Overhage cites the contributions of Indianapolis Mayor Bart Peterson, who is on the IHIE board and regularly attends meetings, as another factor. “There are not many mayors who can talk about potential savings from physician order entry for both ambulatory and hospital patients,” Overhage says.
He also says there is a “coherence” on HIT from local foundations, the state heath department, an economic development initiative called BioCrossroads, and universities. “We are not all one big happy family by any means,” he says, but there is a level of understanding that helps them move forward.
Can Other Communities Do It?
Stall agrees community spirit helped move Indiana ahead and mentions his amazement at CEOs of competing hospitals sitting on the same board, attending meetings, and agreeing to share data.
But does that mean communities without that atmosphere and lacking the other factors working in Indiana’s favor can’t build a similar model?
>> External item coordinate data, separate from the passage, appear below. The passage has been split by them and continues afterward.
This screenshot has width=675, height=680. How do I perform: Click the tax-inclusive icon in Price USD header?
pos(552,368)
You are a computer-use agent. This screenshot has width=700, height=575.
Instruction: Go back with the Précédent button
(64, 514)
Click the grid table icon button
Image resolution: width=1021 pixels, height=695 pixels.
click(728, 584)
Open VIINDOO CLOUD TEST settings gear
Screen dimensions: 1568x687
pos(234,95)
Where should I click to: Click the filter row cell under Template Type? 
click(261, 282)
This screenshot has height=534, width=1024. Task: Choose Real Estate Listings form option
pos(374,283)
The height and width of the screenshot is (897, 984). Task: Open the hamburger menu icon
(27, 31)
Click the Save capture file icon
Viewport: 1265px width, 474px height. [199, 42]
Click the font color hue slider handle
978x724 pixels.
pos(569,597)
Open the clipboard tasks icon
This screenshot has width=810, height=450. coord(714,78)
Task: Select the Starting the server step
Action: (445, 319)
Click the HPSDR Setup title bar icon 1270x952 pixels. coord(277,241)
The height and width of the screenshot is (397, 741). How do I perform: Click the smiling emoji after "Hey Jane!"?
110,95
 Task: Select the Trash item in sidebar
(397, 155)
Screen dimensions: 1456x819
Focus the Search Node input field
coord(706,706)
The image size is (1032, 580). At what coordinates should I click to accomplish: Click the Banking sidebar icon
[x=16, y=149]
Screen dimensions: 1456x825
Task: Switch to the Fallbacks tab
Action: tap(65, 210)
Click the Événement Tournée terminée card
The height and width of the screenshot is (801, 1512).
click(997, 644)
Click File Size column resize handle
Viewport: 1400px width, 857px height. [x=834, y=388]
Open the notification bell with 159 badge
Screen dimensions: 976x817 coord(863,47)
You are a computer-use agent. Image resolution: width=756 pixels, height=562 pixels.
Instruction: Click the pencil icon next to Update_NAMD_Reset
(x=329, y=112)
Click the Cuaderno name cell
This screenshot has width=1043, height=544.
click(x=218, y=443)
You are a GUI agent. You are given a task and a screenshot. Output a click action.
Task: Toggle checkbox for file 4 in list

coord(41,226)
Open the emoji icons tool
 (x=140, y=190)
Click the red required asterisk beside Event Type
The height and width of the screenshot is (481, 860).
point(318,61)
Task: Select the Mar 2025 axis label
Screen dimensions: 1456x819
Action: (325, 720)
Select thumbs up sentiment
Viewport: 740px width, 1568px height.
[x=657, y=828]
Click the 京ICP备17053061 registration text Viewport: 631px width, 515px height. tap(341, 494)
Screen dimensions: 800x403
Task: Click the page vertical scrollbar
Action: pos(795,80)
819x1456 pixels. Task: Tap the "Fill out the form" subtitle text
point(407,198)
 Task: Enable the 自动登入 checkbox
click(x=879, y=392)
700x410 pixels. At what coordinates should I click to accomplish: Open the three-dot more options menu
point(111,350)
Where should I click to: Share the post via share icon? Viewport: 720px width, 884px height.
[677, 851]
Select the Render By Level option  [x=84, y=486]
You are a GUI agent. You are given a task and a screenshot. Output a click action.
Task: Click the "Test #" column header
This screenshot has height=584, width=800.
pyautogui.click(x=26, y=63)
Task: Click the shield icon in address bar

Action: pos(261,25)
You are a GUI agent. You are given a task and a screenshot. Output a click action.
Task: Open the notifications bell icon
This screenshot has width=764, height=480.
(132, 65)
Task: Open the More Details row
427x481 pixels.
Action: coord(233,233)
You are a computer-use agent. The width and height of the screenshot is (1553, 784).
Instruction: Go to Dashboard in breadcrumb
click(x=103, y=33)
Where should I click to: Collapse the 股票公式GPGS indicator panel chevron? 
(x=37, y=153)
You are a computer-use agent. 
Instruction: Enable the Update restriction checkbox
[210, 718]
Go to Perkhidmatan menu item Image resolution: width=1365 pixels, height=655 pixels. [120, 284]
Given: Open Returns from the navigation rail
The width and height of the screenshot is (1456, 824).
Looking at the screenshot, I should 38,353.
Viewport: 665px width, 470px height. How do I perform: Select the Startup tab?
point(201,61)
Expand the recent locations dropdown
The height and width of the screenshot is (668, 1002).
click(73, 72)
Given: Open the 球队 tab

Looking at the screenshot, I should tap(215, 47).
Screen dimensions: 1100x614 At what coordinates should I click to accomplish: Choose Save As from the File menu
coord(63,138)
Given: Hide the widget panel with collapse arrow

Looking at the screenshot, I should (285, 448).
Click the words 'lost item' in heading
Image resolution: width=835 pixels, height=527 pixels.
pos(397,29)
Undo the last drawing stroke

Says Stall: “Not now that Indiana has shown the way. As with many other impossible innovations, somebody [Indiana] didn’t listen and did it anyway. Now, people elsewhere will say, ‘Well, I guess that it can be done.’”
Indeed, Penno says IHIE is now talking to different parts of Indiana and to communities elsewhere in the nation to see if they share this vision of clinical messaging, emergency room data sharing, and quality programs.
— Kathryn Foxhall is a freelance writer in the Washington, D.C., area. She covers health informatics, public health, health policy, reimbursement, mental health, and other issues.